1.ランサムウエアが脅威として認知されたのは2012年から
ランサムウエアは、パソコンなどのシステム内に保存されているファイルを暗号化するなどシステムを正常利用できない状態にし、金銭(ransom:身代金)を要求するマルウエアの一種だ。2017年5月には国内大手企業が感染したことで大きな注目を浴び、情報セキュリティの脅威として広く一般に認知された。
独立行政法人情報処理推進機構(IPA)が発表している10大脅威でランサムウエアという言葉が出始めたのは2012年版のことだ(表1)。2013年度版で一旦圏外になっているものの、2016年度版からは高い順位をキープしており、注目されていることがわかる。
バージョン | 順位 |
---|---|
2012年版 | 12位 |
2013年版 | 圏外 |
2014年版 | 9位 |
2015年版 | 11位 |
2016年版 | 3位(総合)、2位(個人)、7位(組織) |
2017年版 | 2位(個人・組織) |
情報セキュリティ白書2012 第2部 10大脅威 進化する攻撃 変化・増大する脅威!(https://www.ipa.go.jp/security/vuln/10threats2012.html)
2013年版 10大脅威 身近に忍び寄る脅威!(https://www.ipa.go.jp/security/vuln/10threats2013.html)
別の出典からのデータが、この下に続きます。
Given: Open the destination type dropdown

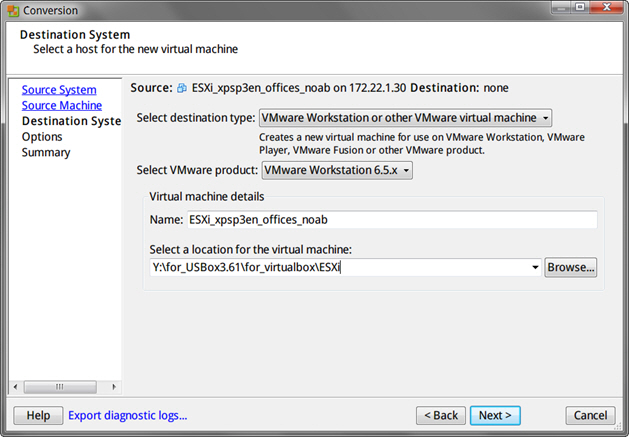Looking at the screenshot, I should pos(405,118).
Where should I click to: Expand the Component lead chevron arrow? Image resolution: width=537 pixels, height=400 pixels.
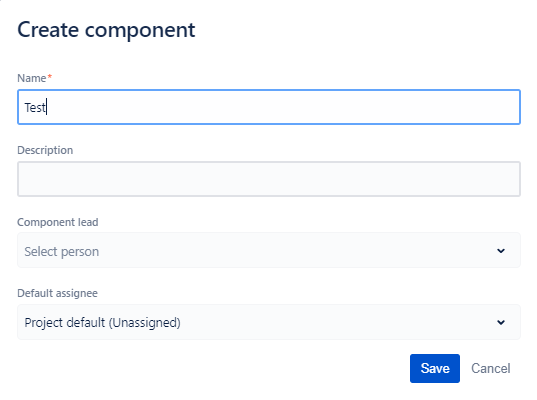click(x=501, y=251)
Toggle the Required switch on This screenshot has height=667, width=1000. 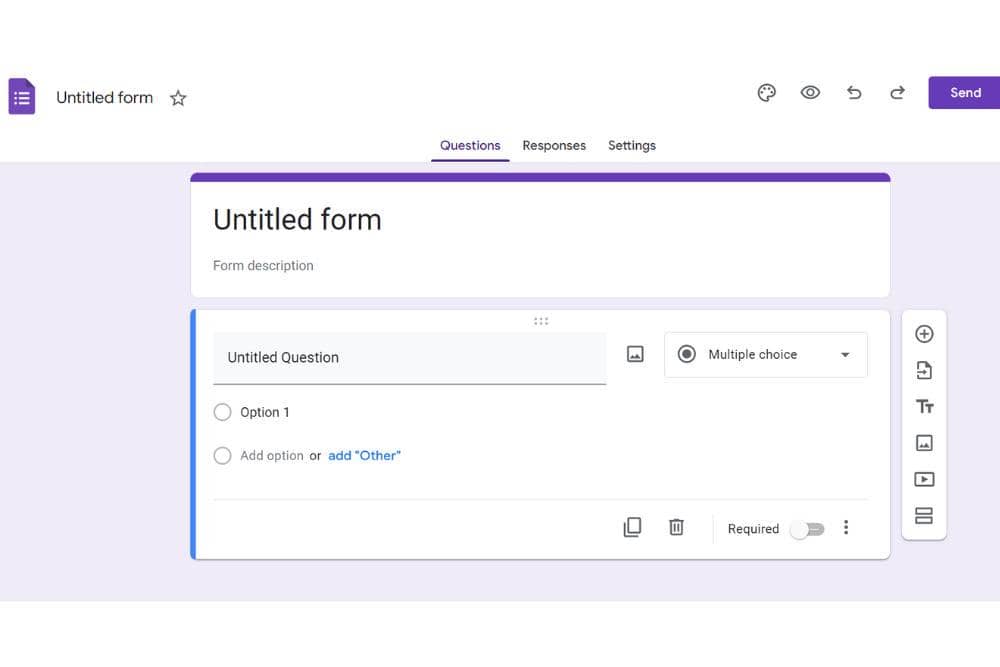(807, 529)

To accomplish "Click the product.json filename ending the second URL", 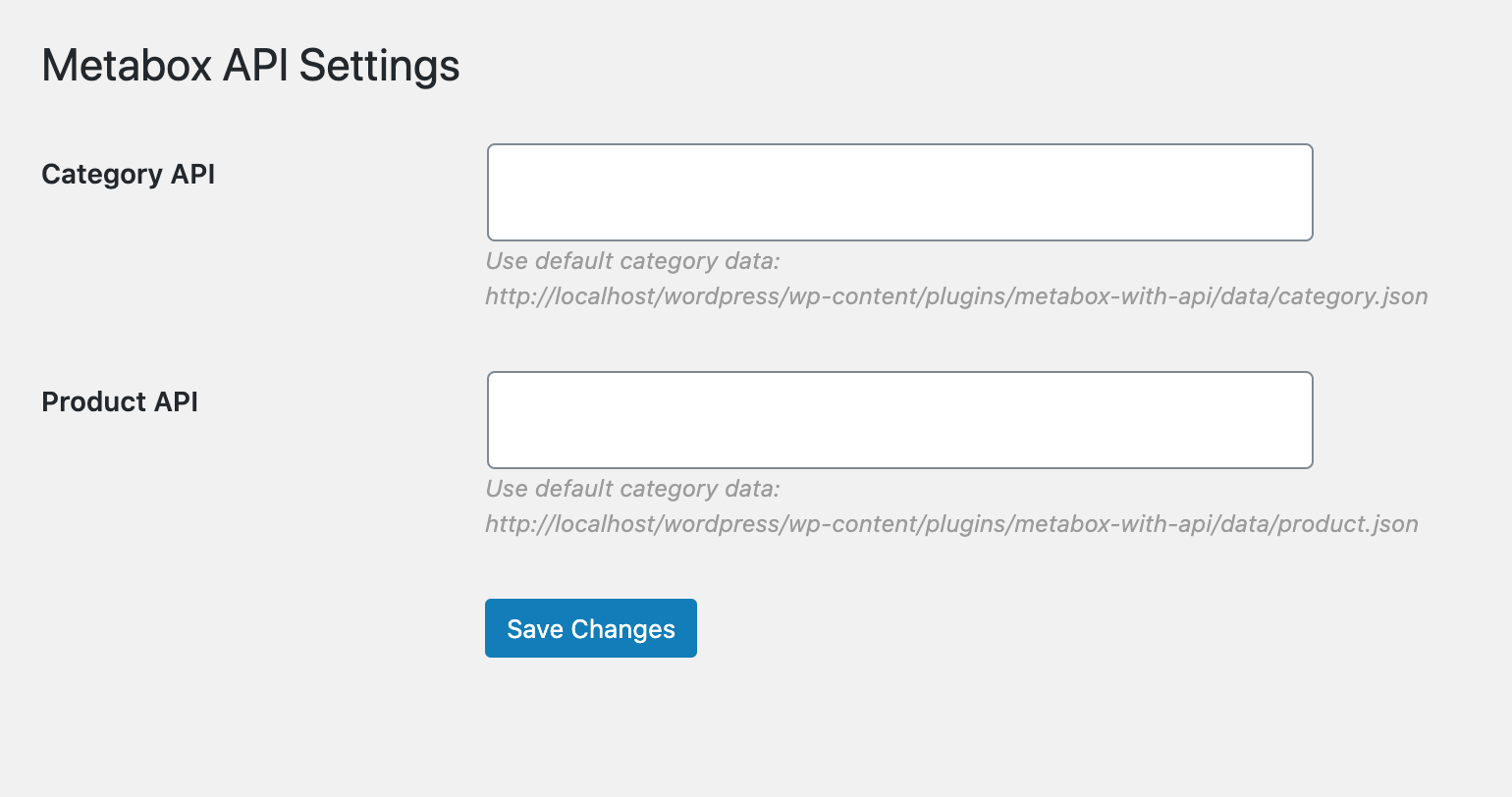I will pyautogui.click(x=1348, y=524).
2014年版 情報セキュリティ10大脅威(https://www.ipa.go.jp/security/vuln/10threats2014.html)
情報セキュリティ10大脅威 2015 (https://www.ipa.go.jp/security/vuln/10threats2015.html)
情報セキュリティ10大脅威 2016 (https://www.ipa.go.jp/security/vuln/10threats2016.html)
情報セキュリティ10大脅威 2017 (https://www.ipa.go.jp/security/vuln/10threats2017.html)
2.公開鍵暗号方式でランサムウエアの脅威が増した
ランサムウエア自体は古くから存在する脅威のひとつだ。古くは1989年に共通鍵暗号方式を用いたランサムウエアとして作成された「PC Cyborg」が存在する。フロッピーディスクから感染し、攻撃プログラム内に暗号化解除キーがハードコードされているなど比較的単純なものであった。しかし、現在はインターネットの普及と暗号化技術の進歩によって公開鍵暗号方式が利用されるようになり、この状況は一変している。
公開鍵暗号方式は、公開鍵と秘密鍵というキーペアを作成して暗号化と復号を実現する。データの暗号化を行う場合は、公開鍵を利用するが、公開鍵を利用して暗号化されたデータはペアで作成された秘密鍵を利用しなければ復号することができない。
この技術がランサムウエアに利用されるとどうなるだろうか。攻撃者は被害者の端末上でキーペアを生成し、秘密鍵をネットワーク経由で自身へ転送した後に削除することができる。インターネットが普及した現在は攻撃者にとっても都合が良い状態だ。また、昔はWindowsが動作するPCが標的になることが多かったが、OSの多様化により近年ではMacやLinux(Android)PCもターゲットになっている。